GOALS:
- a) In the text about Murray Bookchin, which press published Janet Biehl's biography of him, and in what year?
- b) Turn the paragraph of the Murray Bookchin text that opens with "Janet Biehl’s Ecology or Catastrophe" into a short bulleted list that keeps its main facts.

GIVEN TEXT:
Murray Bookchin was a pivotal, polarizing figure in the post-WWII history of anarchism. He put ecology and democracy on the anarchist agenda in a way that was as novel as it is enduring. As a polemicist, he spent decades at the center of crucial debates about history, strategy, and foundational ideals. Even his critics must acknowledge that he made major contributions to the growth and clarification of the anarchist perspective.
Something shifted in the movement when he died in 2006. For the preceding fifty years, his writings had been a point of reference through which we could clarify our views, even when we disagreed with them, whereas now that he was gone we had to make sense of him. Who was he and how had he lived? These are compelling questions for those who had worked with him and for anyone who wants to understand contemporary anarchism.
Janet Biehl’s Ecology or Catastrophe: The Life of Murray Bookchin (Oxford University Press, 2015) will help us here. The first (and probably last) biography of Bookchin, it is well-written, exhaustively documented, and invites readers to traverse the full arc of his life, from his earliest days in New York City to his last in Burlington, Vermont. But it is more than a biography. Biehl was Bookchin’s lover, collaborator, editor, researcher, advocate, and (finally) nurse for two decades and this text is also a memoir of their time together.

DATA:

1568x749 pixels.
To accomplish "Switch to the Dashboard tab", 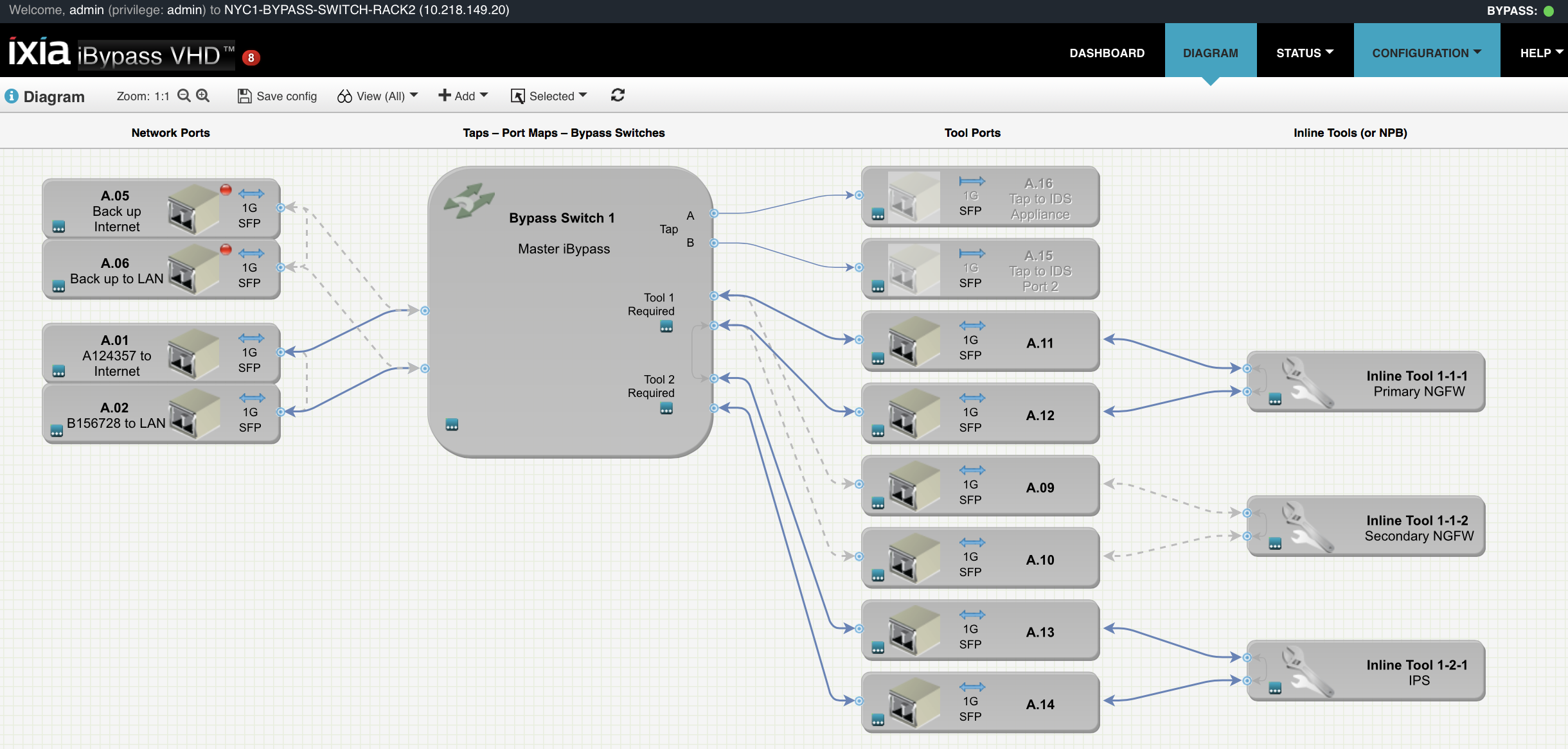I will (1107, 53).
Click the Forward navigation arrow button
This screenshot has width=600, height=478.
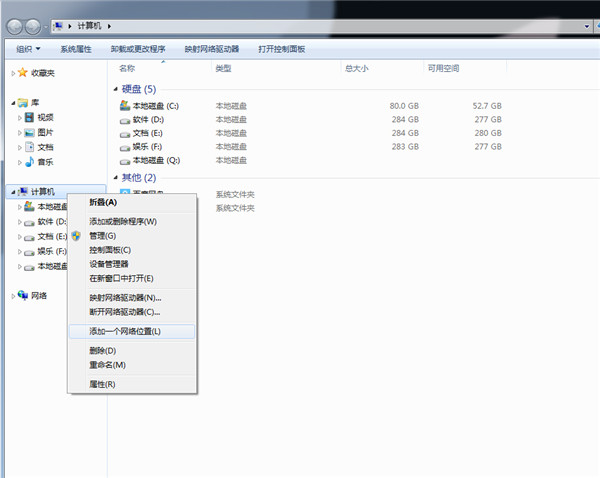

EXPECTED RESPONSES:
- a) Oxford University Press, in 2015.

- b)
- Janet Biehl's *Ecology or Catastrophe: The Life of Murray Bookchin* was published by Oxford University Press in 2015.
- It is the first, and probably last, biography of Bookchin.
- It is well-written and exhaustively documented.
- It covers his whole life, from his earliest days in New York City to his last in Burlington, Vermont.
- For two decades, Biehl was Bookchin's lover, collaborator, editor, researcher, advocate, and finally his nurse.
- The book is therefore also a memoir of their time together.